▶ [Activity]: Quote the records word for word, from their start through the line containing "header-yield: Доходность, % годовых is", inclusive, and leave the pictures out of your answer.

▶ [Available records]:
======

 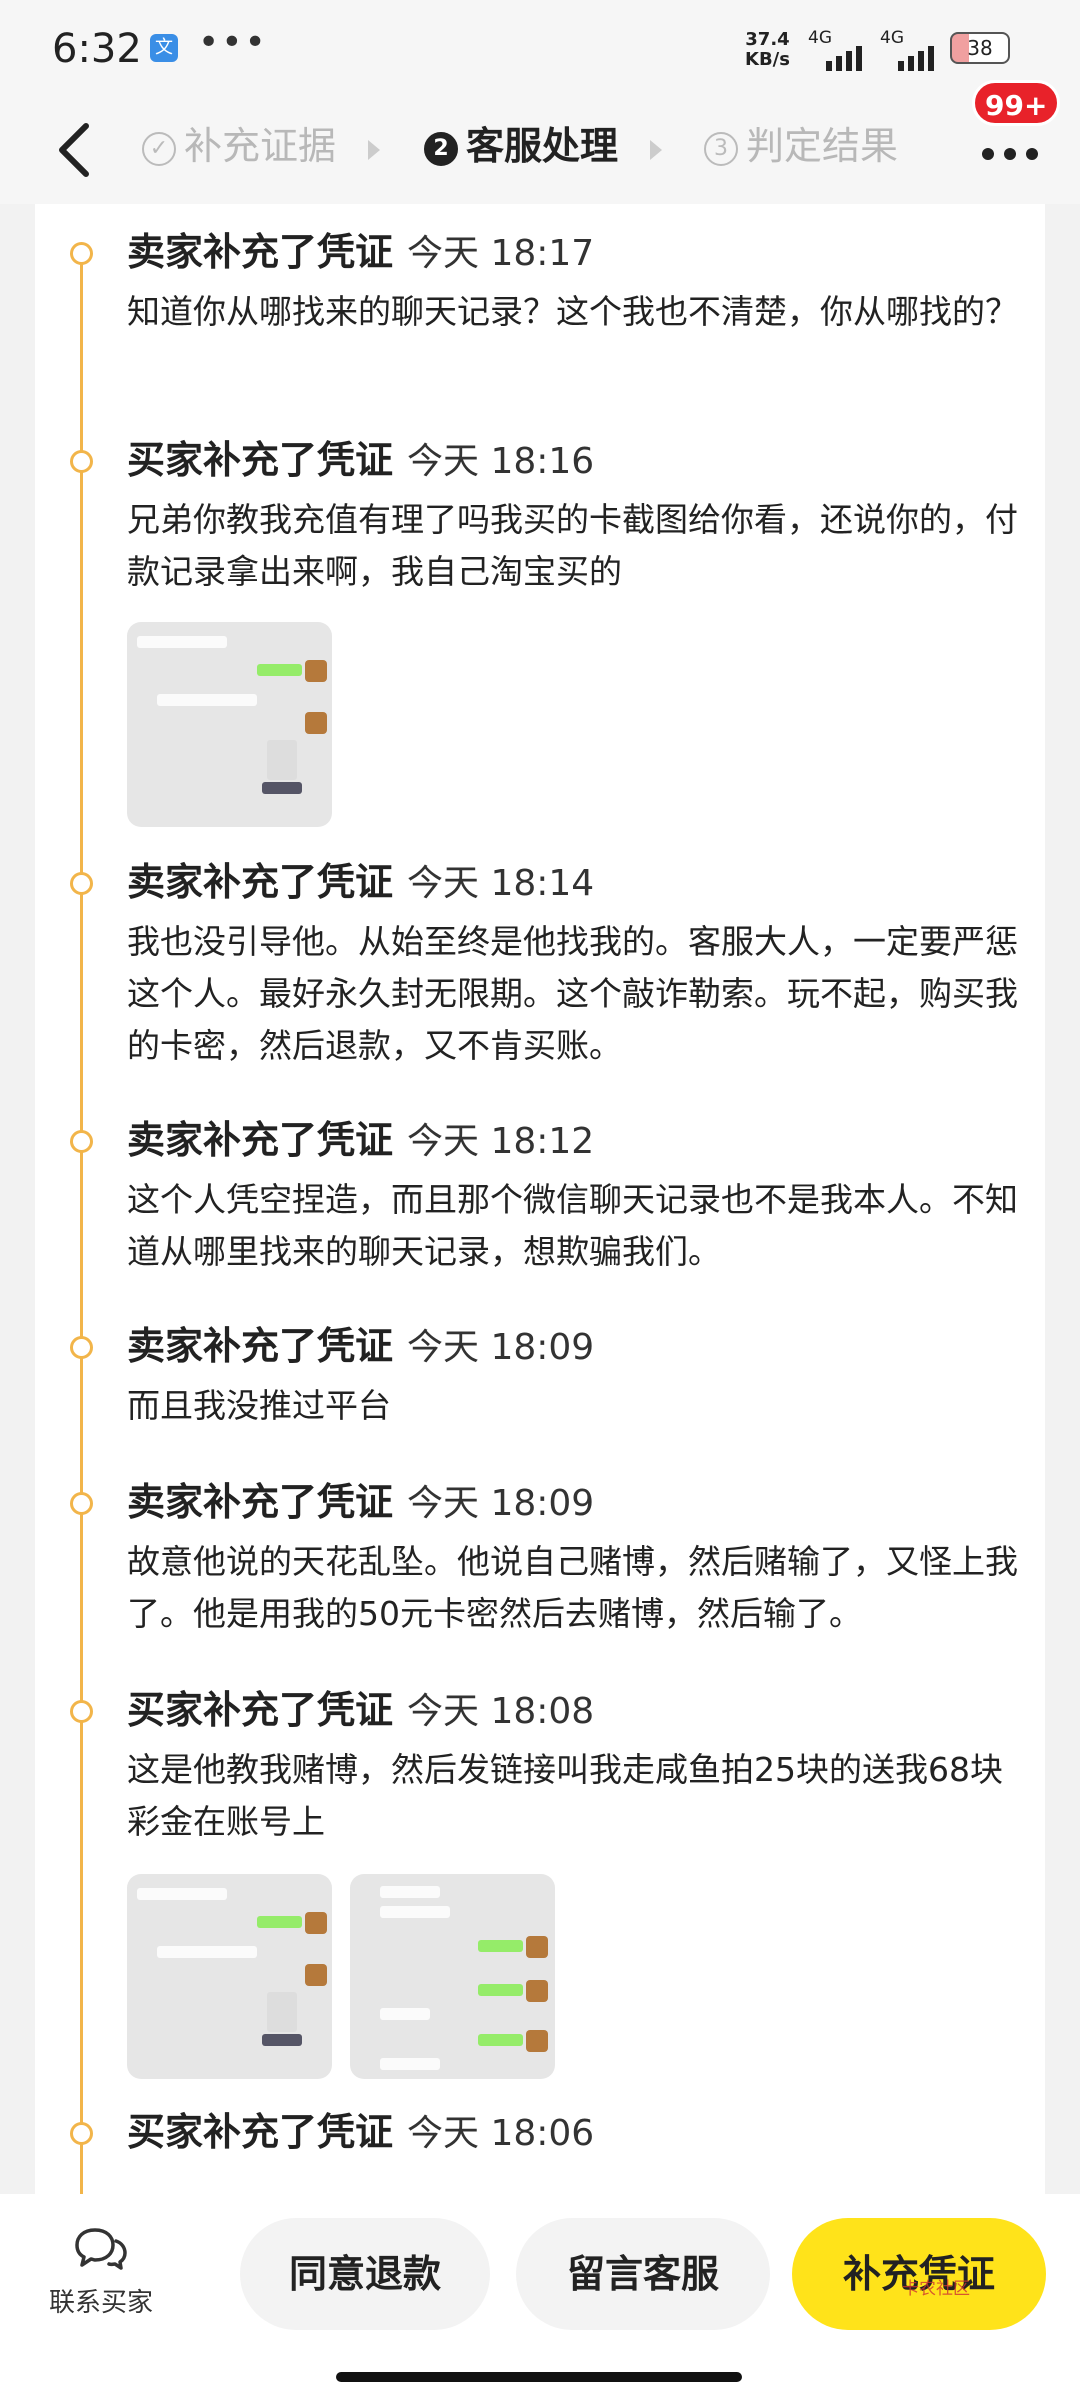 What do you see at coordinates (501, 1142) in the screenshot?
I see `entry-time: 今天 18:12` at bounding box center [501, 1142].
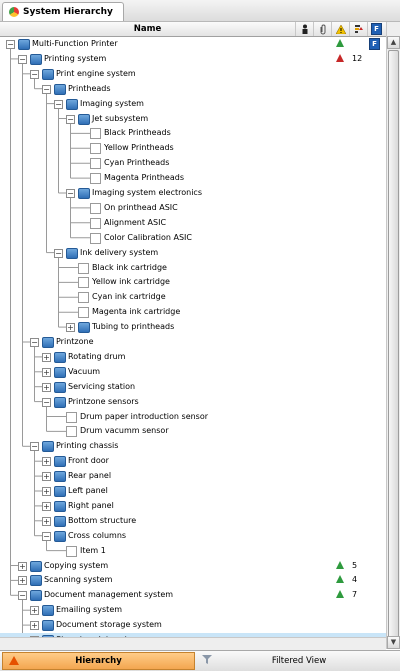 The width and height of the screenshot is (400, 671). What do you see at coordinates (394, 42) in the screenshot?
I see `scroll-up-button: ▲` at bounding box center [394, 42].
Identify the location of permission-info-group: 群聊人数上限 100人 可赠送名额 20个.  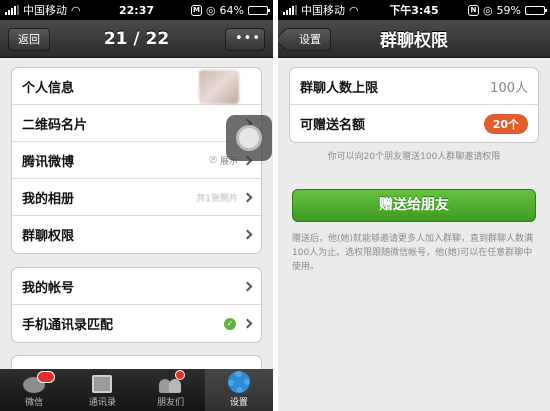
(414, 105).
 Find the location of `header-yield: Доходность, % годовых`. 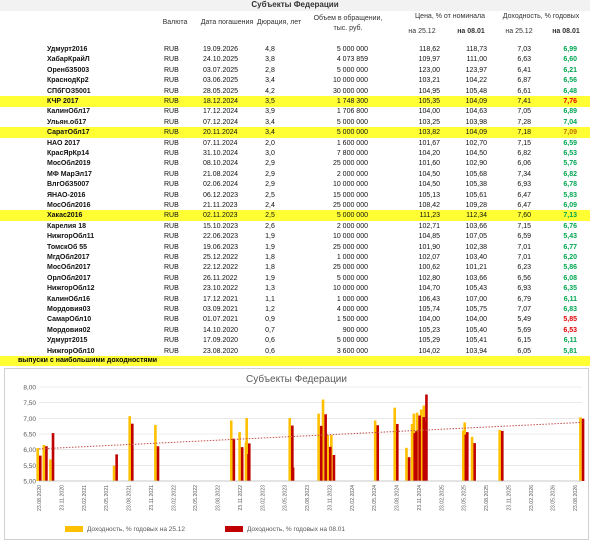

header-yield: Доходность, % годовых is located at coordinates (541, 16).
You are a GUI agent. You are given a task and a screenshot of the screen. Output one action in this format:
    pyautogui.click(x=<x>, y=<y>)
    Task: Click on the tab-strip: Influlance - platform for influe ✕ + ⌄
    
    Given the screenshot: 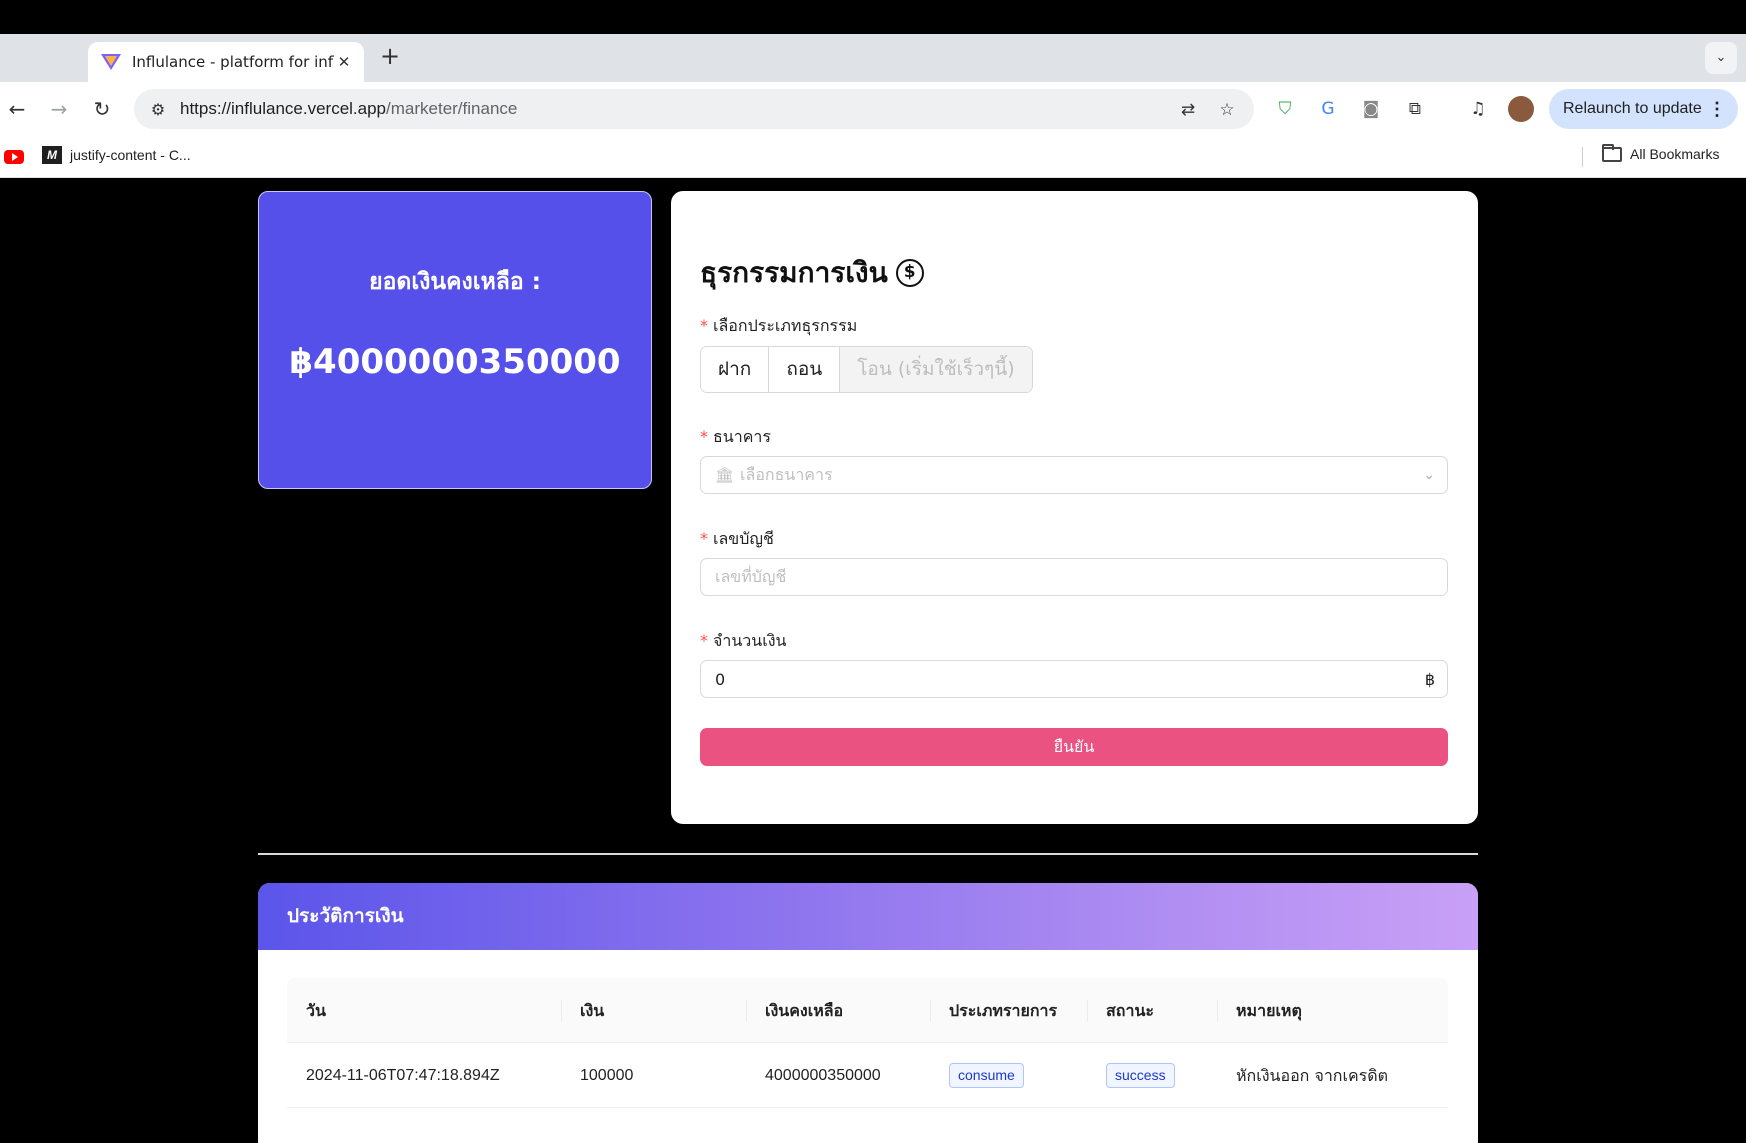 What is the action you would take?
    pyautogui.click(x=873, y=58)
    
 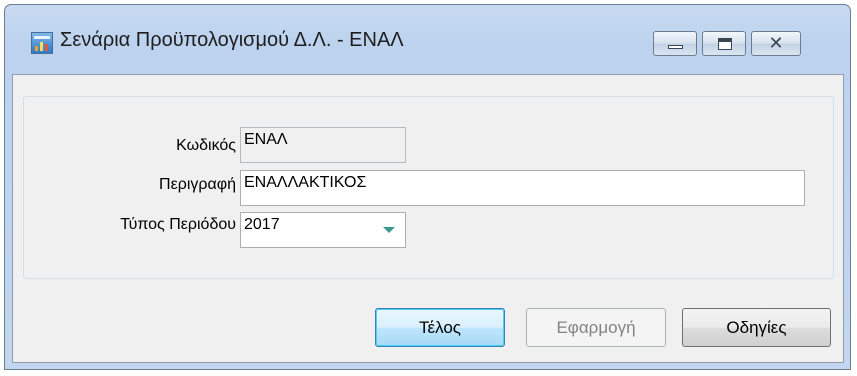 I want to click on description-field: ΕΝΑΛΛΑΚΤΙΚΟΣ, so click(x=522, y=188).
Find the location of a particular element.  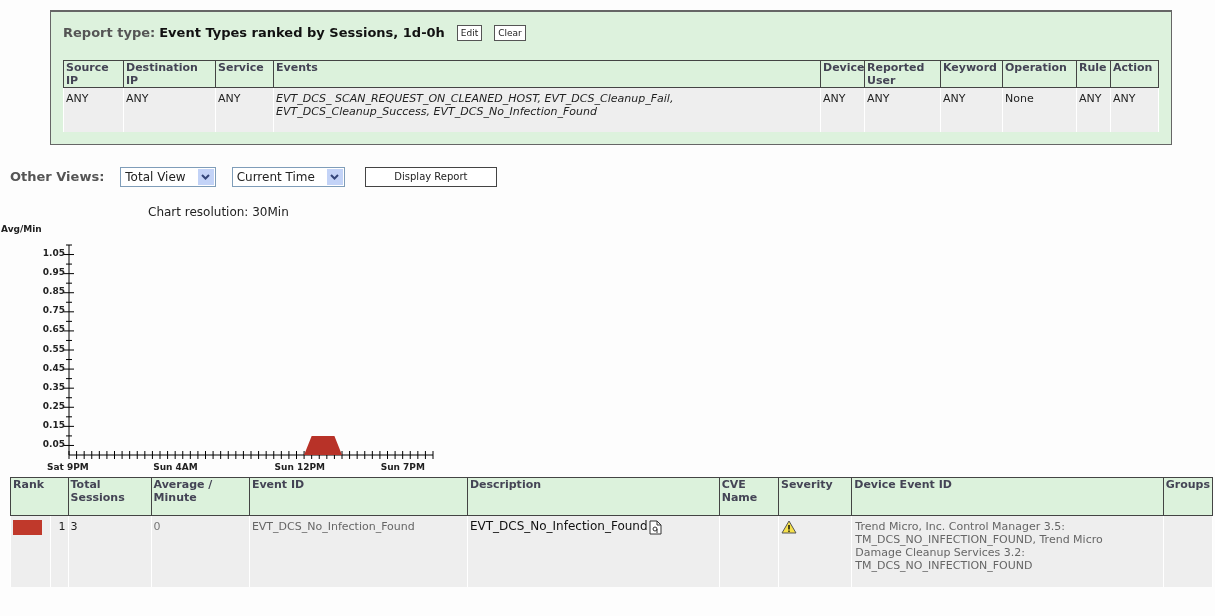

column-header: Action is located at coordinates (1134, 74).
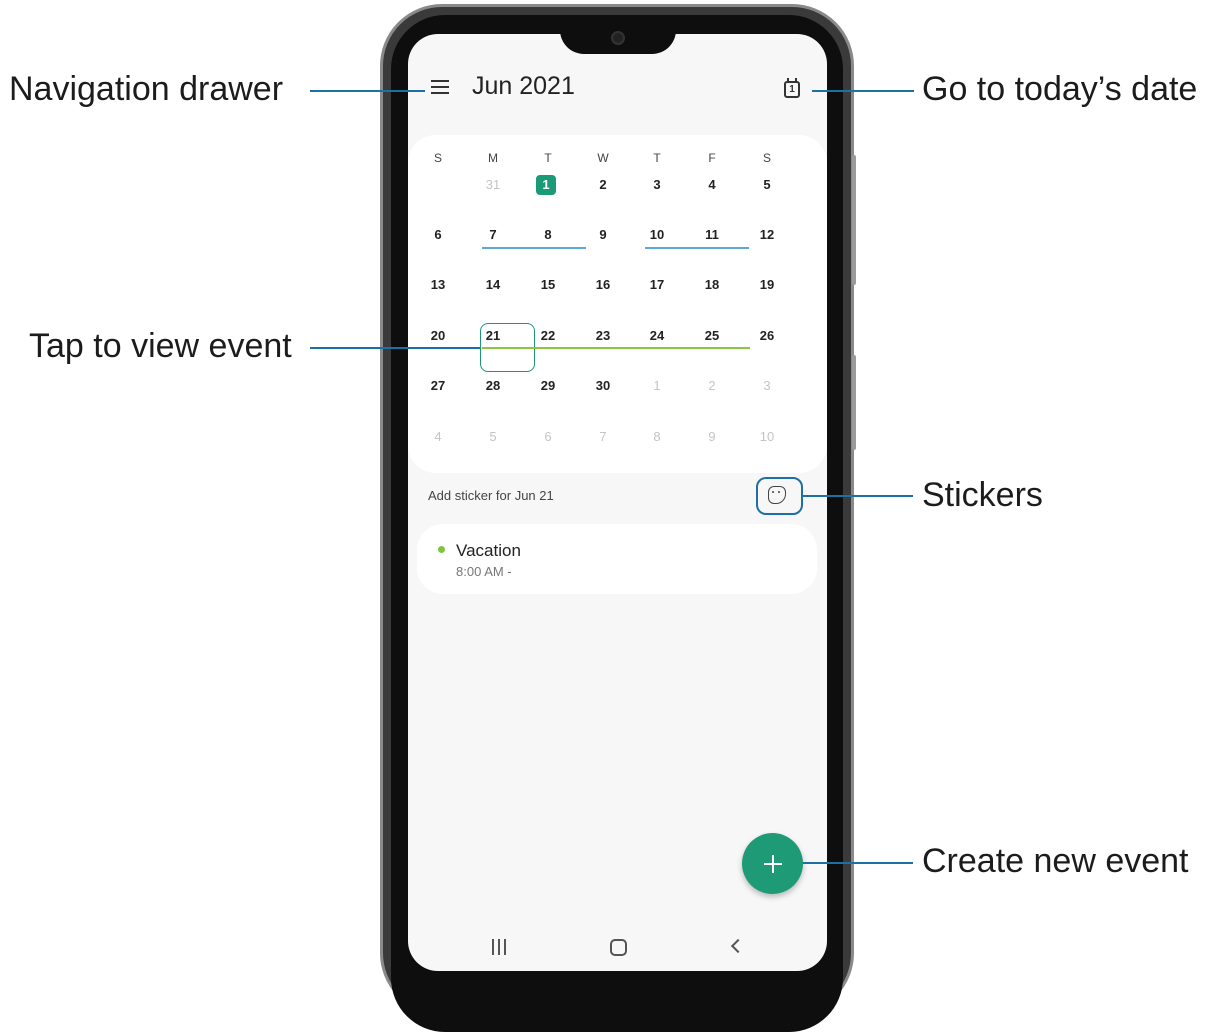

======

▶ [Reply to the task]:
  What do you see at coordinates (501, 1142) in the screenshot?
I see `entry-time: 今天 18:12` at bounding box center [501, 1142].
 The width and height of the screenshot is (400, 671). What do you see at coordinates (394, 42) in the screenshot?
I see `scroll-up-button: ▲` at bounding box center [394, 42].
Identify the location of permission-info-group: 群聊人数上限 100人 可赠送名额 20个.  
(414, 105).
 Find the location of `header-yield: Доходность, % годовых`. 

header-yield: Доходность, % годовых is located at coordinates (541, 16).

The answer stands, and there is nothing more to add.